• PROBLEM DESCRIPTION
Count how many lines in the items below contain the string "link", treating uppercase and lowercase as different. Reply with the number alone.

Records for locating displayed items:
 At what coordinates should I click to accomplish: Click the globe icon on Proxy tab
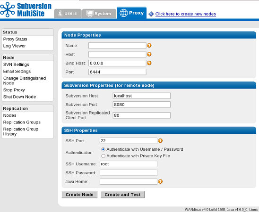click(x=123, y=13)
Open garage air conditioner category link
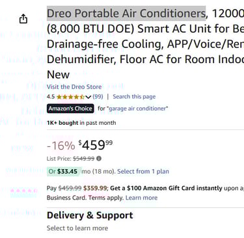The height and width of the screenshot is (238, 244). [137, 109]
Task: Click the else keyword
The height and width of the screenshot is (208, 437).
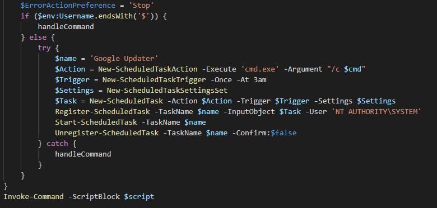Action: (x=38, y=37)
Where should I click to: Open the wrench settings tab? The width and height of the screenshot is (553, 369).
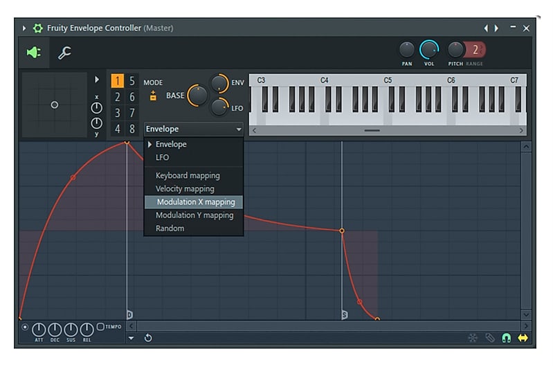pos(64,53)
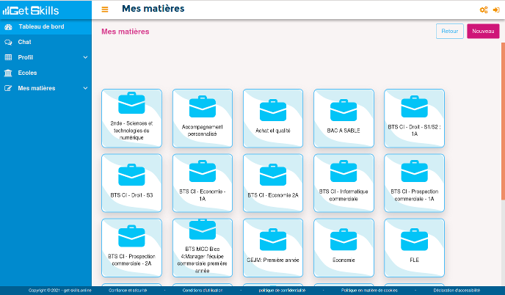Expand Mes matières sidebar chevron
This screenshot has width=505, height=295.
(x=85, y=88)
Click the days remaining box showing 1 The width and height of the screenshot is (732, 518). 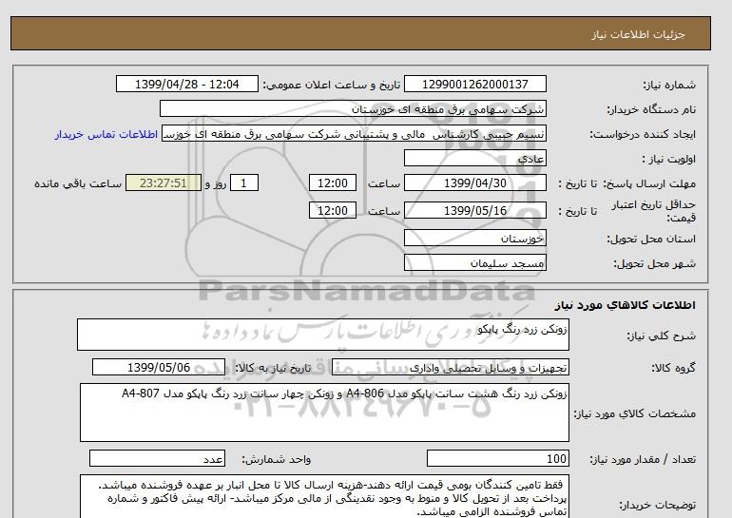point(245,183)
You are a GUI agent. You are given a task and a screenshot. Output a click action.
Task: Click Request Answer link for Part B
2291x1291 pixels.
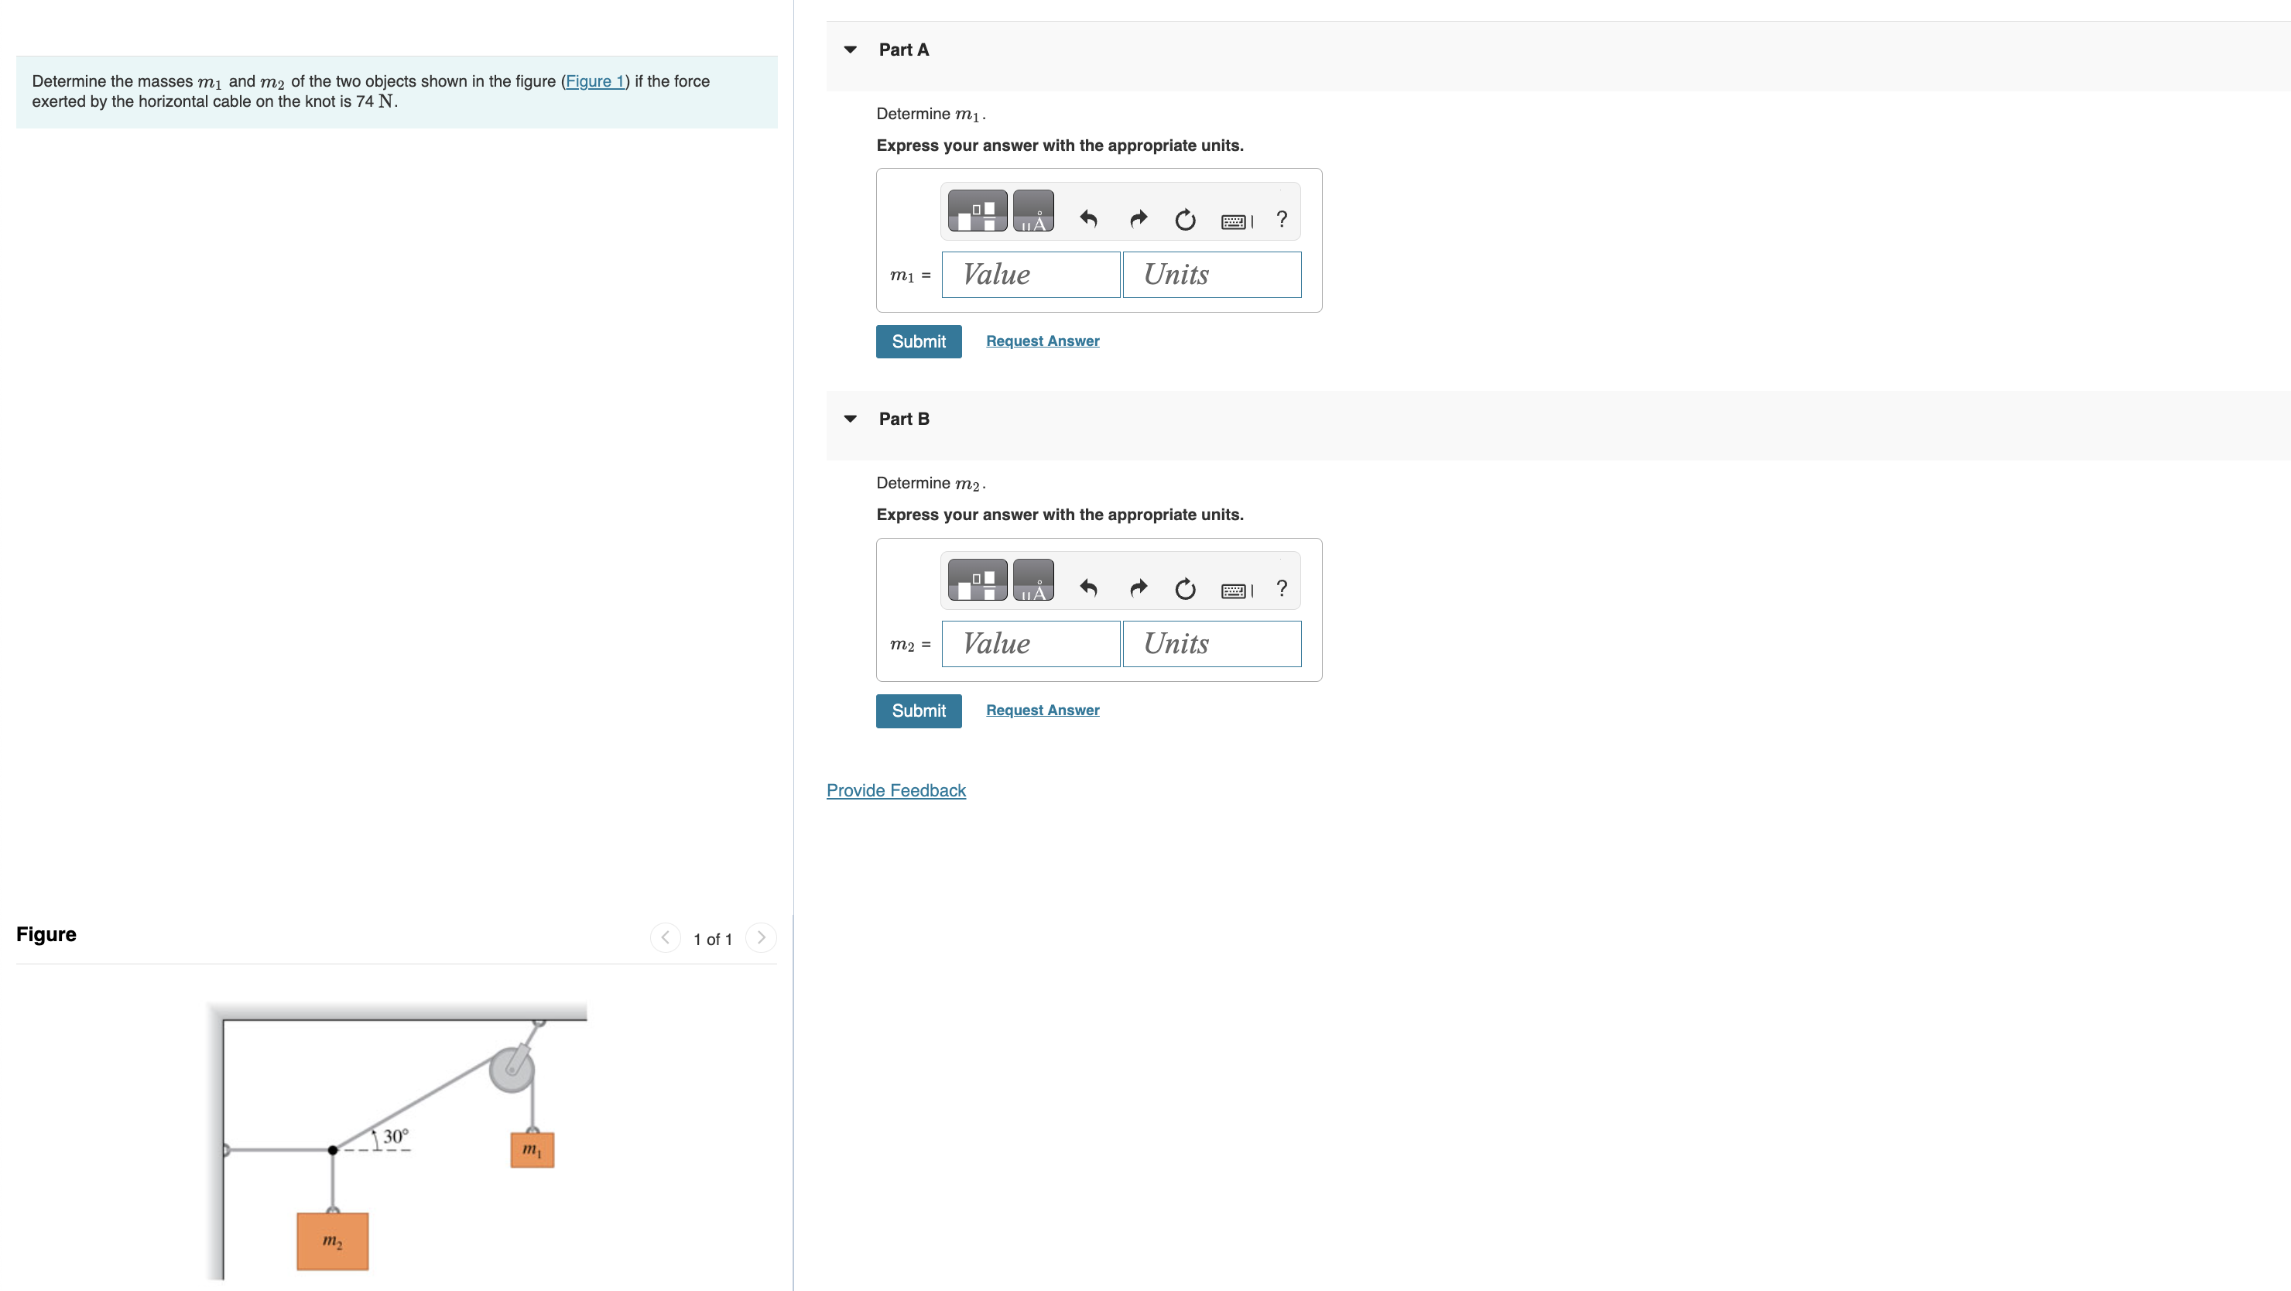(1042, 710)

• RESPONSE
2